Чимин шмыгнул носом, плотнее закутался в халат и покрывало и замер в ожидании. Он посмотрел на солнечные лучи, успевшие переместиться с одного коврового рисунка на другой, но в одном месте его перекрывала тень.
Вспомнив ночь, он вскинул голову, раскрыл покрывало, вскочил и подбежал к окну, вставая на то же место, где стоял кузен прошедшей ночью, и осматриваясь: по полу тянулась его длинная тень, и Чимин даже различил кисти пояса.
— Ваша Светлость! — воскликнул показавшийся в дверях Дэнни. — Зачем стоите на студёном полу? Да ещё босыми ногами!
Чимин резко обернулся, виновато заулыбался и заторопился обратно в кровать.
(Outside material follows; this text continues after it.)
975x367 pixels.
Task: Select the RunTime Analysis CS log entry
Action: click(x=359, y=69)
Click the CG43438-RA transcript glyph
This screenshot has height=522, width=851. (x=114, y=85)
Пока он усаживался, кутаясь, слуга поставил поднос с тёплым молоком и куском сладкого пирога:
— Ох, и отругает меня Марта за самовольство, — довольный своей шалостью, он, как кудахчущая наседка над цыплёнком, хлопотал вокруг хозяина, — зато ты, мой господин, полакомишься, — подал ему стакан, а сам рядышком уселся с блюдцем и десертной ложечкой отломил кусочек от пирога и принялся кормить.
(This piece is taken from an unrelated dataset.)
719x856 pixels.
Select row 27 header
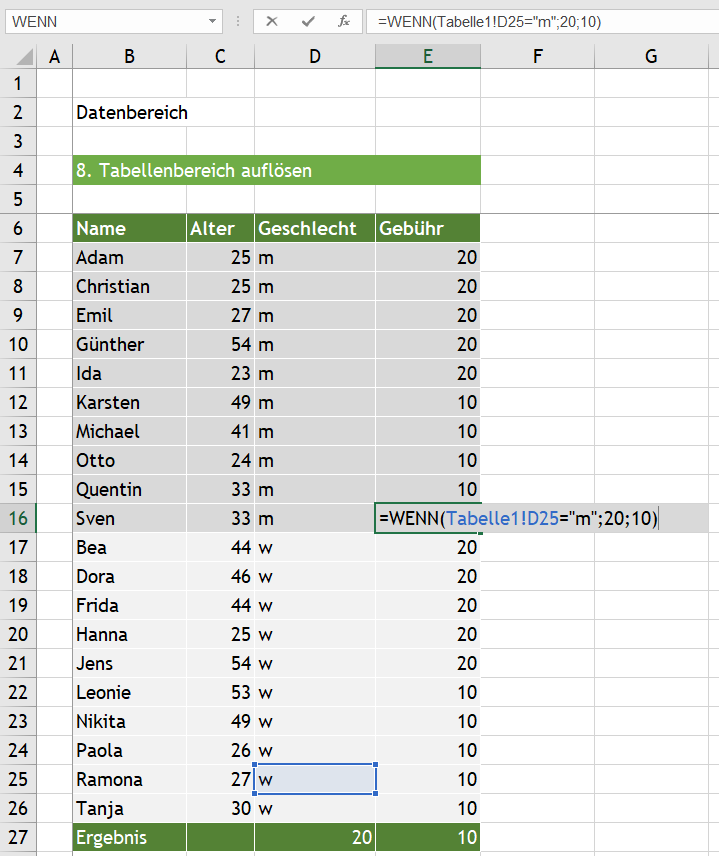18,837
Омега нагнулся и втянул носом аромат печёного теста, яблок и ещё чего-то неизведанного, но приятного:
— Чем это так пахнет? Что здесь кроме яблок? — наклонил голову и, ухватив пальчиками верхний подрумяненный слой теста, приподнял, заглядывая.
— Это всего лишь корица. Марта любит печь его вот в такую погоду, — слуга кивнул на окно, — да и на Рождество печёт. Она часто печёт пироги. Нравится?
Чимин ел вкусно: губами обхватывал ложечку с пирогом, потом осторожно слизывал язычком прилипшие крошки и, прикрыв глаза, медленно жевал, глотал, запивал молоком и снова открывал рот. Слуга кормил да внимательно наблюдал, но не удержался, когда влажные губы господина в очередной раз обхватили ложечку:
— Ох, доведут до греха Ваши губы, ох, доведут! Помяните моё слово, — и отпустил ложечку, позволяя господину слизать с неё остатки яблочной начинки.
Чимин невинно захлопал глазами:
— Это как, Дэнни? — тыльной стороной руки вытер рот, на что Дэнни нахмурился, схватил с подноса тканевую салфетку. Пока он утирал рот, Чимин недовольно мычал и отворачивался: — Как мои губы могут довести до греха? Что ты такое говоришь, Дэнни! Не богохульничай!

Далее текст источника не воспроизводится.